2.2. Discovery of RPKI Objects Issued by a CA
There are several possible ways of discovering potential products of
a Certification Authority (CA) certificate: one could 1) use all
objects located in a repository directory designated as a publication
point for a CA, 2) only use objects mentioned on the manifest located
at that publication point (see Section 6 of [RFC6486]), or 3) use all
known repository objects whose AKI extension matches the Subject Key
Identifier (SKI) extension (Section 4.2.1 of [RFC5280]) of a CA
certificate.
For publication points whose content is consistent with the manifest
and issuing certificate, all of these approaches should produce the
same result. For inconsistent publication points, the results might
be different. Section 6 of [RFC6486] leaves the decision on how to
deal with inconsistencies to a local policy.
The implementation described here does not rely on content of
repository directories but uses the Authority Key Identifier (AKI)
extension of a manifest and a CRL to find in an object store
(Section 5) a manifest and a CRL issued by a particular CA (see
Section 3.2.1). It further uses the hashes of the manifest's
fileList entries (Section 4.2.1 of [RFC6486]) to find other objects
issued by the CA, as described in Section 3.2.2.
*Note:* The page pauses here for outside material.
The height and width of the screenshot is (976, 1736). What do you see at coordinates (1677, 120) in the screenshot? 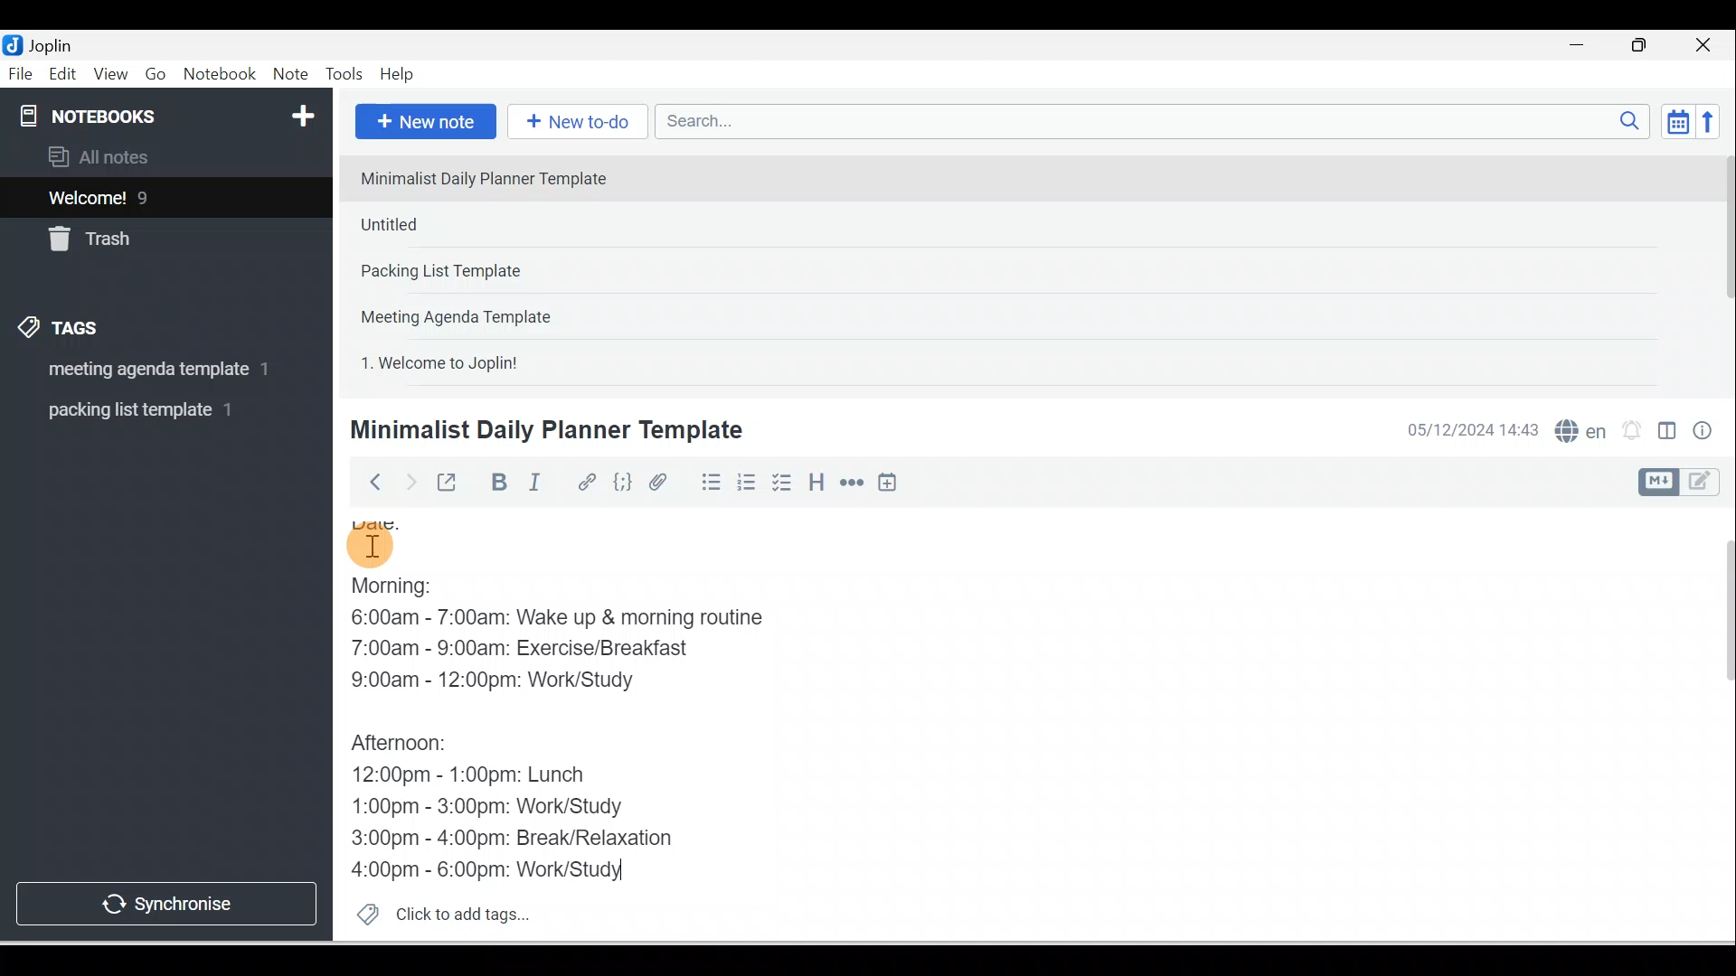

2.3. Manifest Entries versus Repository Content
Since the current set of RPKI standards (see [RFC6481], [RFC6486],
and [RFC6487]) requires use of the manifest [RFC6486] to describe the
content of a publication point, this implementation requires strict
consistency between the publication point content and manifest
content. (This is a more stringent requirement than established in
[RFC6486].) Therefore, it will not process objects that are found in
the publication point but do not match any of the entries of that
publication point's manifest (see Section 3.2.2). It will also issue
warnings for all found mismatches, so that the responsible operators
could be made aware of inconsistencies and fix them.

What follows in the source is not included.